Preserving Her Memory Only Fitting Wallace Group Buys Headstone For Town Preservationist

Nancy Lee Hanson devoted her final years to preserving Wallace’s historic landmarks.

So her friends were aghast this spring to discover that Hanson, buried in the Wallace cemetery in 1992, has no landmark of her own.

Nancy Lee Hanson has no headstone.

“It’s an injustice,” said Shauna Hillman, a Wallace photographer. “She needs a marker that will portray her as the cool lady she was.”

Instead, Hanson’s grave is marked by only a small metal plate with her name on it.

“It’s what they use for temporary markers,” said pawnshop owner Rich Asher. “It seems like kind of a travesty, compared to all she’s done for this town.”
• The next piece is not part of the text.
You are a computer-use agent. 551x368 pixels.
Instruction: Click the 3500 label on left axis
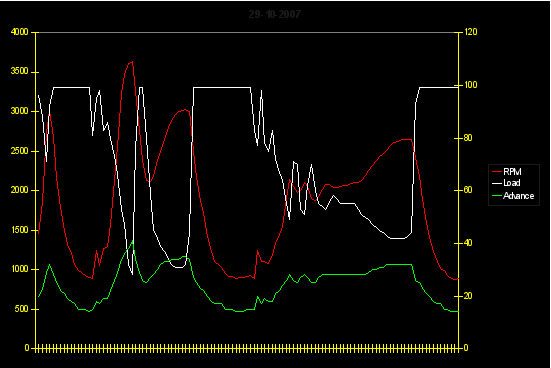point(20,71)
Asher discovered the problem on Memorial Day, when he was cleaning off some graves of his relatives.

“That little tin thing just didn’t look right,” he said.

He checked with the funeral home, and discovered that no one ever ordered a gravestone for Hanson.

It is unclear why. She left a substantial estate, and her obituary said she was survived by a sister in Bellevue, Wash., plus a niece and two nephews.

Her sister could not be reached for comment.

So Asher, Hillman and other members of the Historic Wallace Preservation Society - which Hanson founded - launched a drive to get Hanson a proper headstone.

They collected about $500, and ordered a 2-foot-by-1-foot granite stone.

“Since we’re doing it with donations, we couldn’t get a huge thing,” said Natalie Streeter, who works for the society. “But it’s better than what she’s got.”

Hanson died at age 65. Born in Wallace, she attended Stanford University and graduated from the University of Washington. She worked for airlines in New York and San Francisco, then for the New Orient Express travel agency in New York. She was co-owner of the Monarch Mine, which she inherited from her father, and owned the Nancy Lee Mine.

She returned to Wallace in 1970 and went to work as a reporter. She fought the federal government’s plan to build Interstate 90 through the town. When the highway came anyway, Hanson helped save the town’s Great Northern Railroad station from demolition. The building was moved, and today, it’s a museum.

Hanson also was very active in trying to preserve the town’s historic buildings and memorabilia.

“She envisioned the town changing from industrial to tourism,” said Hillman. “She’s a mother of our town.”

The new gravestone should be ready in about a month, Asher said. He doubts there will be much of a ceremony, since he’s not sure what’s appropriate.

“You don’t go have tea, or a beer bust,” he said, chuckling. “It’ll just be a quiet thing, and she’ll have a marker. I think she’d appreciate it.”